I have noticed in a lot of relationships like this, even though he ignored every need I had, and didn't even care to be around me. He still, just wanted me to set alone, every day and cry to myself. He didn't care how much he hurt me, over and over again. He was getting all his needs met elsewhere, and I didn't matter. But of course, that isn't the story he went off to tell his coworkers, family, etc. In his mind, he bought me things, so he had been a good partner.

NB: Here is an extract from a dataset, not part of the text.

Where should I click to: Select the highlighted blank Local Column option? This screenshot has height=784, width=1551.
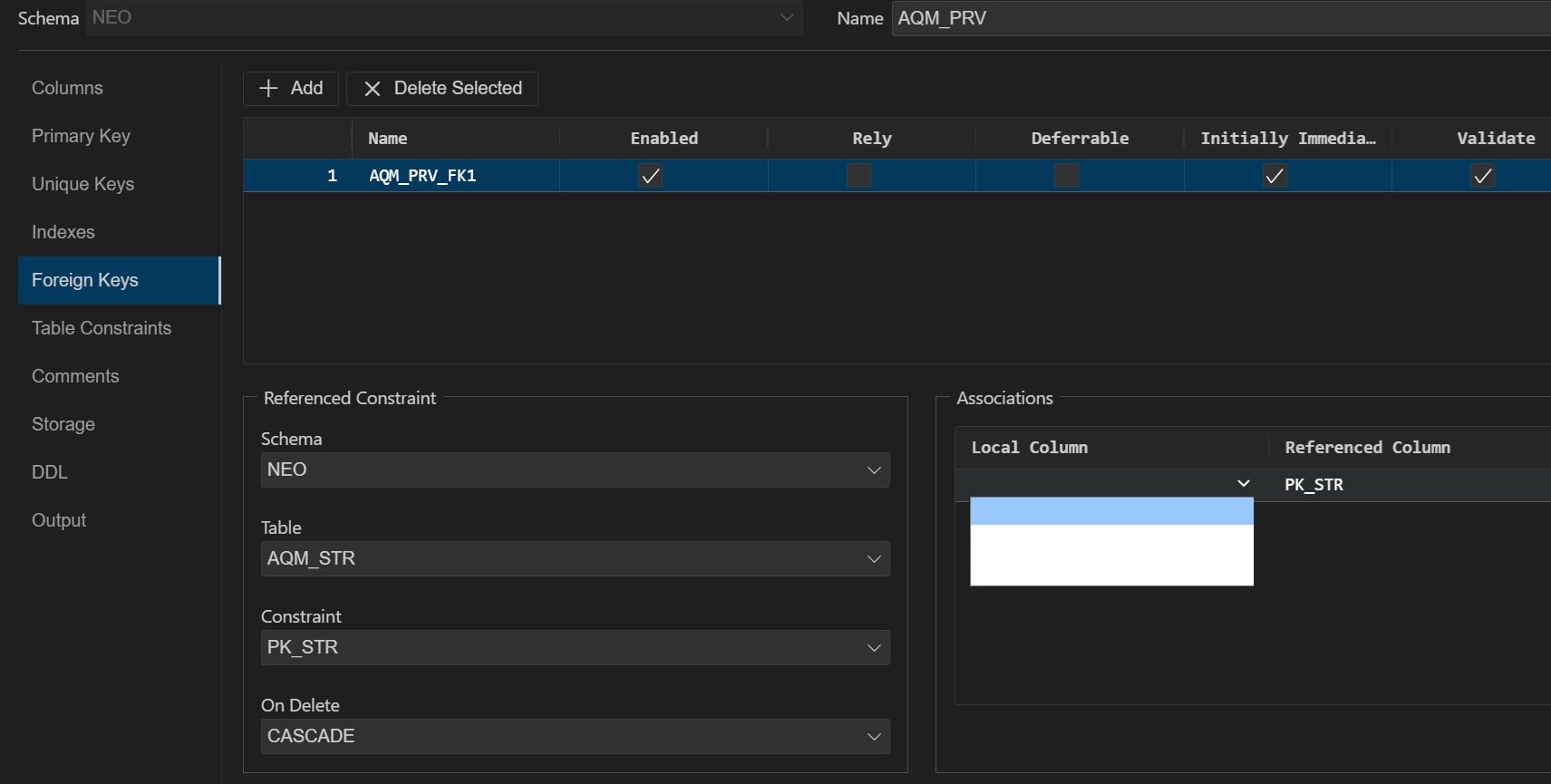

As you can see, all the signs were bright red here, but I chose for years to ignore it. In the end, if you are no longer having any kind of sexual relations with your partner, then your relationship is over. For some reason, you are holding on. Maybe you don't like change, you are scared to be alone or so forth. There are many reasons we do this. But if your partner, even for one day, takes you for granted and does things that make you think they don't care--then believe their actions and walk out that door! You are wasting time that could be spent with someone who might actually treat you right. I contributed a lot of his behavior for years to him being younger than me, but in the end, he just never really cared about me. It wasn't just the no sex part but everything he did. He didn't want spend time with me, he rather play games when not at work or go hang with his friends. He didn't put any thought into the gifts he got me -- they were always generic, store bought gifts. He was always irritable around me. And lastly, he never showed me any kind of affection. He didn't want to hold hands, kiss or even comfort me when I was sad. If you are in this kind of relationship, then get out!
When you are with someone like that, they destroy everything about you. When your self-esteem plummets, then you no longer can be in healthy relationship, because you don't believe in yourself enough to do what’s right for you. Also, with someone like this, you lose trust in people. And eventually find it hard to trust anyone again. Don't waste years of your life in a dead-end relationship, get out before you have lost the best years of your life to someone who never cared to start with.